Sign up for our weekly newsletter. Everything in one handy email.

The Randomness of Roleplay

Growing up, I had two interests: telling stories and being an actor. I chose one path over the other. For good reason: I was only good at one of them.

Many of my friends are actors. I was always a little bit jealous of the way they could put on the role of a character and live inside their skin, wearing their garb, thinking their thoughts. I would never be that bold. But what I could do was play RPGs, or roleplaying games. I had wanted to play them from the time I was a teenager, but I never found a group to join. That was long before the Internet or gaming stores so finding other players was difficult in a small town in upstate New York. Even more so for a girl.

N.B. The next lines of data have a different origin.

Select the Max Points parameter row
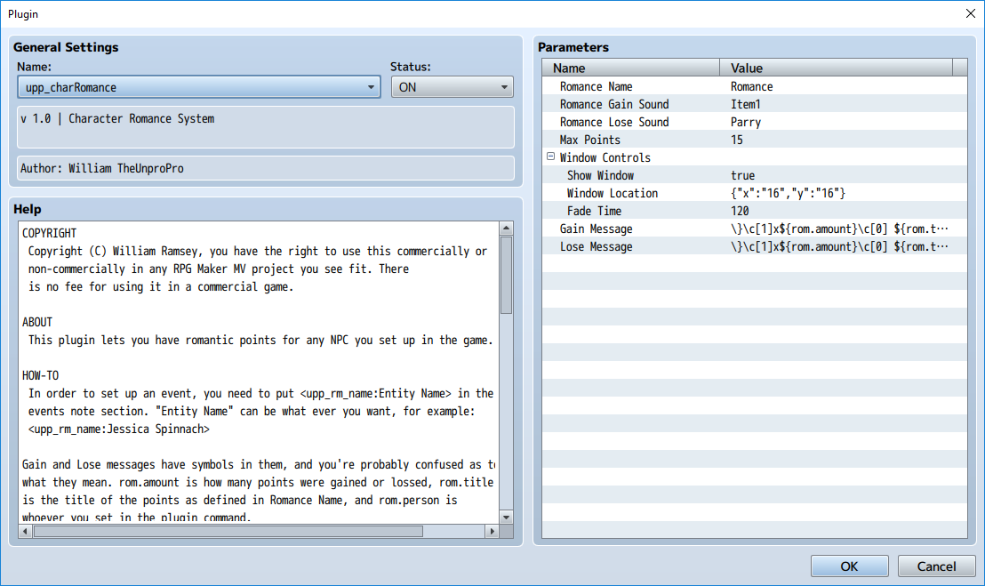Screen dimensions: 985x586 (x=589, y=140)
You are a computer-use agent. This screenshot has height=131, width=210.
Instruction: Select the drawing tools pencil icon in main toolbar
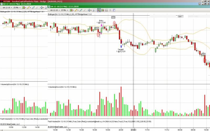click(x=76, y=10)
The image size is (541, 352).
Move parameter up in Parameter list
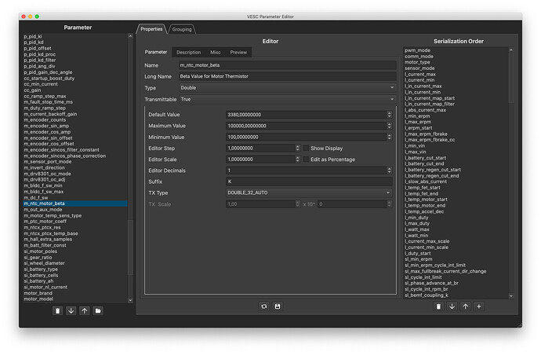(x=85, y=311)
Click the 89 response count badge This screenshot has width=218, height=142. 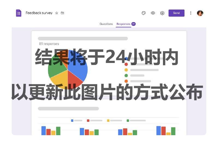click(x=134, y=24)
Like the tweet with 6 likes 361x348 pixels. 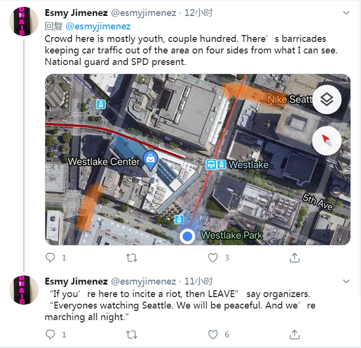pos(213,335)
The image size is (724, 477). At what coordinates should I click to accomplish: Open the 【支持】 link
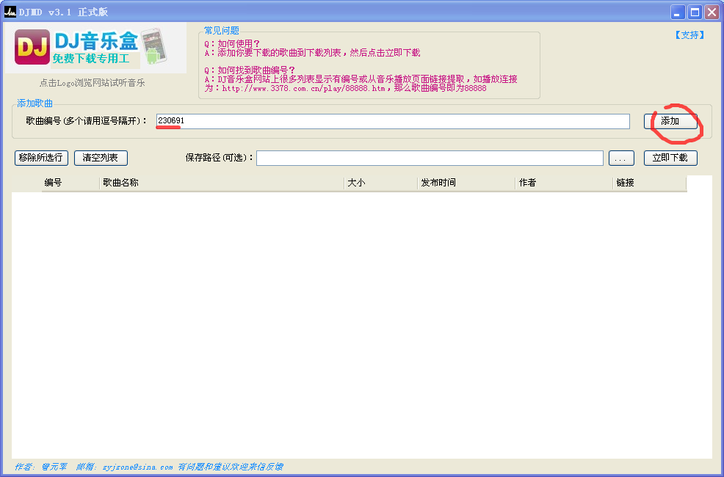[x=689, y=35]
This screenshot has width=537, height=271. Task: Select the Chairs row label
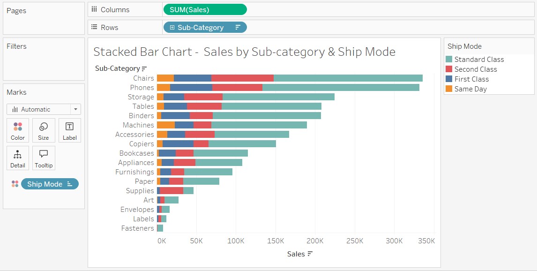pos(143,78)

Luckily I moved to North Carolina in my mid-20s and that’s when I started dating Clay. He was already in a roleplaying group and they welcomed me right off despite the fact that I was the only woman. I instantly became hooked. Like I said, I’m not an actor by any stretch. In fact, I’m awful, but no one in the group seemed to care even though some of them were actors themselves.

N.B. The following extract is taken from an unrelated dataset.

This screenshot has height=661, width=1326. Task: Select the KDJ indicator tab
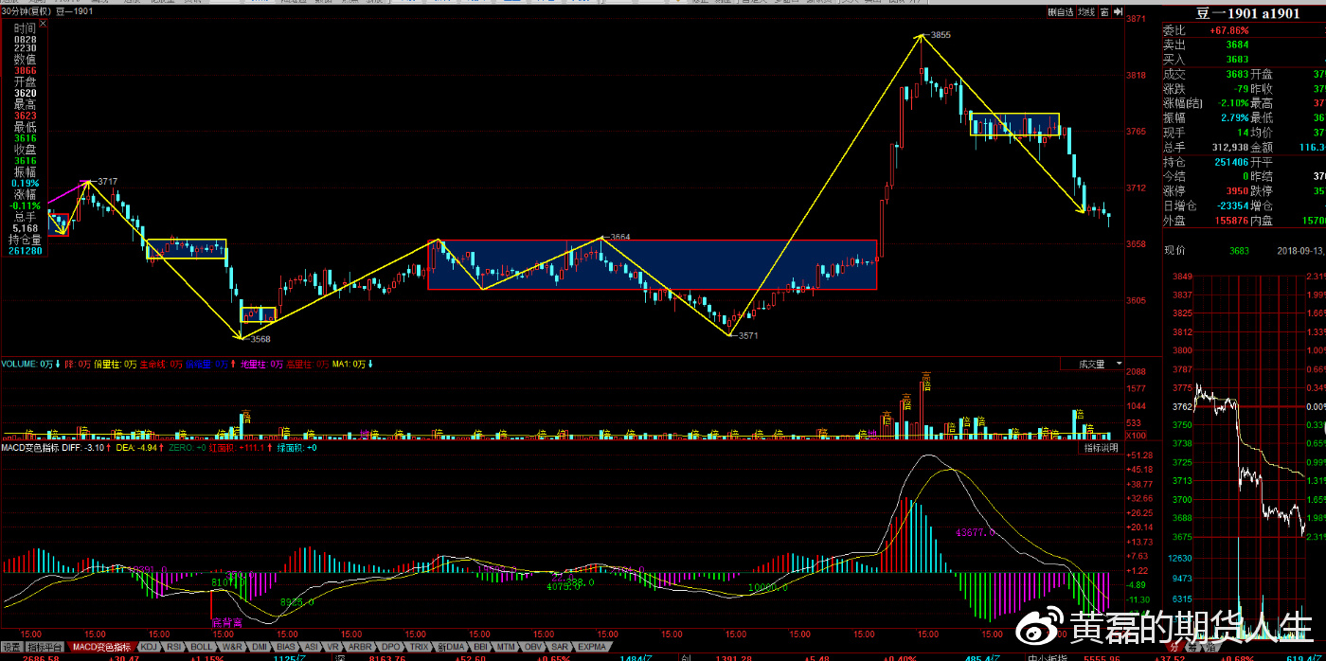149,647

Oddly enough I’ve played very little Dungeons & Dragons, which was the mainstay of most RPGs in those days. Our group had burnt out on it just before I joined. So instead, I was introduced to other games. Marvel Super Heroes. Chill. Boot Hill. Call of Cthulhu. Daredevils. Gangbusters. As well as numerous others we made up on our own. Rules are a big thing in RPGs, but for us they always took a backseat. They never controlled the game. Our games were always about progressing the story and letting characters evolve.

It was a delight to create new characters. A rogue. An elf. A villain. A hero. Or even a coward. The possibilities were endless. I could experiment with any archetype. Those people scribbled quickly onto character sheets came to life at the table we sat around. They suddenly had depth they hadn’t before on the paper, when they were just a collection of numbered stats. And amazingly, over the course of time, a history was created for them via the stories we told. They became fully rounded characters.

RPG-Griffith02

I didn’t realize at the time but this was even harder than acting because it was all spontaneous. Our style of play was very light and always humorous. Quips were traded constantly during each adventure. Some characters were broad while others were subtle. But with an accent or not, we always brought those characters to life via our decisions and dialogue. No one knew how the scenes would play out or how each character would react to situations or to the other characters.

Some of that spontaneity did come from rolling dice. It brought some of the most thrilling moments in the game. It contributed to the randomness of your character’s existence. Nothing is as thrilling as knowing the roll could mean the failure or success of a mission or action. It was often life or death—and death had meaning because we really came to love our characters; nobody wanted to lose them.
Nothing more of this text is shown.